▶ _Requirement_
Rewrite every line from the start of the records through the line containing "point(367,285)", inclusive, with the requests included. Scale each coordinate in the answers by 0.7 and round to whole numbers with halves going up, leaving all other numbers unchanged.

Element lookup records

+--

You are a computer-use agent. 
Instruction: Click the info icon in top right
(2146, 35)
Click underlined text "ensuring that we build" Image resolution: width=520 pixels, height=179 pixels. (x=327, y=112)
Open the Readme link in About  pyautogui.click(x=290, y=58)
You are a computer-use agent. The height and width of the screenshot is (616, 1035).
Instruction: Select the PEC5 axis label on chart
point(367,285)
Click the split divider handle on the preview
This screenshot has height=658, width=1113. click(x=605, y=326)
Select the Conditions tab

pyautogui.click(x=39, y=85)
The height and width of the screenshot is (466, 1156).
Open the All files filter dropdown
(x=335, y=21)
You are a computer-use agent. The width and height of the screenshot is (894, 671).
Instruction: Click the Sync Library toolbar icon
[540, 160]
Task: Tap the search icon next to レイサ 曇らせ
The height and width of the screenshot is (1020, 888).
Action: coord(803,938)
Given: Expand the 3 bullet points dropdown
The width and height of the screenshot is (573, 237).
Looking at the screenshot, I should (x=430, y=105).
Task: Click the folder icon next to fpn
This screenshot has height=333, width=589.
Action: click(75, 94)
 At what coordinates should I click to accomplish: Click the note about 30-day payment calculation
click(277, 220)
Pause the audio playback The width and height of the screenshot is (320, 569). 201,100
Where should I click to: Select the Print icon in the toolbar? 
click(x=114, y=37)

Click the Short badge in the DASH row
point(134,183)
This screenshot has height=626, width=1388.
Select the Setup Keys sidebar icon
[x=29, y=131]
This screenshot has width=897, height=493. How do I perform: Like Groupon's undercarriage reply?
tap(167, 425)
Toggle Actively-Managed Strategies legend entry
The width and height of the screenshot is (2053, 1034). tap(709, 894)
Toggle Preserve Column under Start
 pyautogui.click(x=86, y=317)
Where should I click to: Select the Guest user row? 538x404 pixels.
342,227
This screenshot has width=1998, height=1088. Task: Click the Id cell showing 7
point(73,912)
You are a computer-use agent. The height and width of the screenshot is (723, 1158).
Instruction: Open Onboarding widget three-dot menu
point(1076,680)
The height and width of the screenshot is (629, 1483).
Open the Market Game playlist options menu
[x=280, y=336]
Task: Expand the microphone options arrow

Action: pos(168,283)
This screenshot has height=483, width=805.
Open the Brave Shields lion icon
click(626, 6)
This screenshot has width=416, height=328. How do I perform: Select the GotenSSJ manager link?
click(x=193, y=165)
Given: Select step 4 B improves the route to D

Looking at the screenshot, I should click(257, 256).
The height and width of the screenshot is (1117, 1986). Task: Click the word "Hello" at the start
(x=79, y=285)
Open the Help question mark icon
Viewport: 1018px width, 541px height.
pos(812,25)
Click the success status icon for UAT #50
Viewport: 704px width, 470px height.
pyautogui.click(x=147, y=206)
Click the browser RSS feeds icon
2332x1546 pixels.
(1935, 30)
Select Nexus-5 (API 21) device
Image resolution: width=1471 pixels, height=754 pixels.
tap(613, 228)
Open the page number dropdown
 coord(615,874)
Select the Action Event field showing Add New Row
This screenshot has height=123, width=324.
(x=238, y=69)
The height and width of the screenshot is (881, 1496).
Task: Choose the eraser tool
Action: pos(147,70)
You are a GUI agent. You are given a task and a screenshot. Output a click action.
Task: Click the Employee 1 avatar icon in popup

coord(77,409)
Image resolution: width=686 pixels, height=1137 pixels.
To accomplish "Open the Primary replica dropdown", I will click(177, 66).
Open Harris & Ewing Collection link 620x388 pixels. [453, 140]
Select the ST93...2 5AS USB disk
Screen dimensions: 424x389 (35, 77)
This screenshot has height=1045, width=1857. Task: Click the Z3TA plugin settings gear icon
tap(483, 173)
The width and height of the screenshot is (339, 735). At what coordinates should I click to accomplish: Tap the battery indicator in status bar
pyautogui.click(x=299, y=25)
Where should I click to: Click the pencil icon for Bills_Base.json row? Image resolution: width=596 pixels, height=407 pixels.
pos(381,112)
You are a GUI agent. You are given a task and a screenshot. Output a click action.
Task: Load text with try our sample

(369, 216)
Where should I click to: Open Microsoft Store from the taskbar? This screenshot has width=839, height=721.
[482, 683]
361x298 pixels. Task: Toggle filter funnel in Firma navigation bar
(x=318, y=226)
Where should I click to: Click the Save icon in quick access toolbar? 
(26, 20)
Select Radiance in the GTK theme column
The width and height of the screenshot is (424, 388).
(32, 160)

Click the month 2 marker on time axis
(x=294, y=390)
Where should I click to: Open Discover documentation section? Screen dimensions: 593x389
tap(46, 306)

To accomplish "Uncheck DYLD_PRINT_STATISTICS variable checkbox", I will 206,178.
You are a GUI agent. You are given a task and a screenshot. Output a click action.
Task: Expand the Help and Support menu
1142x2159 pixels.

+--

▶ _Full solution_
You are a computer-use agent. 
Instruction: Click the info icon in top right
(1502, 25)
Click underlined text "ensuring that we build" Image resolution: width=520 pixels, height=179 pixels. (x=229, y=78)
Open the Readme link in About  pyautogui.click(x=203, y=41)
You are a computer-use agent. The height and width of the screenshot is (616, 1035).
Instruction: Select the PEC5 axis label on chart
point(257,200)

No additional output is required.